当血浆内结合珠蛋白全部与血红蛋白结合后,从游离血红蛋白分解出的血红素能与血结素(hemopexin)-一种β糖蛋白-结合,然后也被肝细胞摄取。大量溶血时血浆血结素的浓度亦降低。
血浆中的游离血红蛋白被氧化成高铁血红蛋白(methemoglobin),再分解为高铁血红素(methematin),然后与血浆中白蛋白结合成高铁血红白蛋白(methemalbumin),最后与血结素结合而被细胞摄取。血浆如有较多游离的血红蛋白,血浆可呈粉红色,但由于高铁血红白蛋白呈棕色,高铁血红蛋白呈褐色,因此其粉红色被掩盖而不易看出。
当血浆中的蛋白质与血红蛋白的结合已达饱和时,未结合的血红蛋白由于分子较小(分子量66000)出现于尿内,使尿色变红。高铁血红蛋白亦可出现于尿内,使尿呈褐色,高铁血红白蛋白由于分子大、不出现于尿内。
尿中血红蛋白被肾小管上皮吸收后分解的铁以铁蛋白及含铁血黄素的形式贮积于肾小管上皮细胞内,随上皮细胞脱落而自尿排出,以尿沉渣作亚铁氰化钾染色,可见到上皮细胞内有蓝色的含铁血黄素颗粒,含铁血黄素尿常出现于慢性血管内溶血,如阵发性睡眠性血红蛋白尿及机械性溶血性贫血。
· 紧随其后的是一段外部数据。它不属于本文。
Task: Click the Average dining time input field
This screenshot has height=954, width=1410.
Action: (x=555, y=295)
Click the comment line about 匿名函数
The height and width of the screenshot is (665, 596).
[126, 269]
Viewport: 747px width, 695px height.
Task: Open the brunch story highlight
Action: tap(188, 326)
红细胞破坏后血红蛋白发生的一系列代谢改变见图5-2-5。
图5-2-5 溶血后血红蛋白代谢的途径
临床表现
根据红细胞破坏的部位不同分为血管内溶血和血管外溶血两种类型。血管内溶血一般呈急性溶血,也可表现为慢性溶血过程,多见于阵发性睡眠性血红蛋白尿,G-6PD缺乏,冷抗体型自体免疫性溶血性贫血,以及药物、理化、感染等因素所致之溶血性贫血。血管外溶血一般呈慢性溶血过程,多见于遗传性球形红细胞增多症、血红蛋白病、温抗体型自体免疫性溶血性贫血。
溶血性贫血的临床表现与溶血的缓急、程度和场所有关。
一、急性溶血
起病急骤、可突发寒战、高热、面色苍白、腰酸背痛、气促、乏力、烦燥、亦可出现恶心、呕吐、腹痛等胃肠道症状。这是由于红细胞大量破坏,其分解产物对机体的毒性作用所致。游离血红蛋白在血浆内浓度越过130mg%时,即由尿液排出,出现血红蛋白尿,尿色如浓红茶或酱油样,12小时后可出现黄疸,溶血产物损害肾小管细胞,引起坏死和血红蛋白沉积于肾小管,以及周围循环衰弱等因素,可致急性肾功能衰竭。由于贫血,缺氧、严重者可发生神志淡漠或昏迷,休克和心功能不全。
二、慢性溶血
起病较缓慢。除乏力、苍白、气促、头晕等一般性贫血常见的症状、体征外,可有不同程度的黄疸,脾、肝肿大多见,胆结石为较多见的并发症,可发生阻塞性黄疸。下肢踝部皮肤产生溃疡,不易愈合,常见于镰形细胞性贫血患者。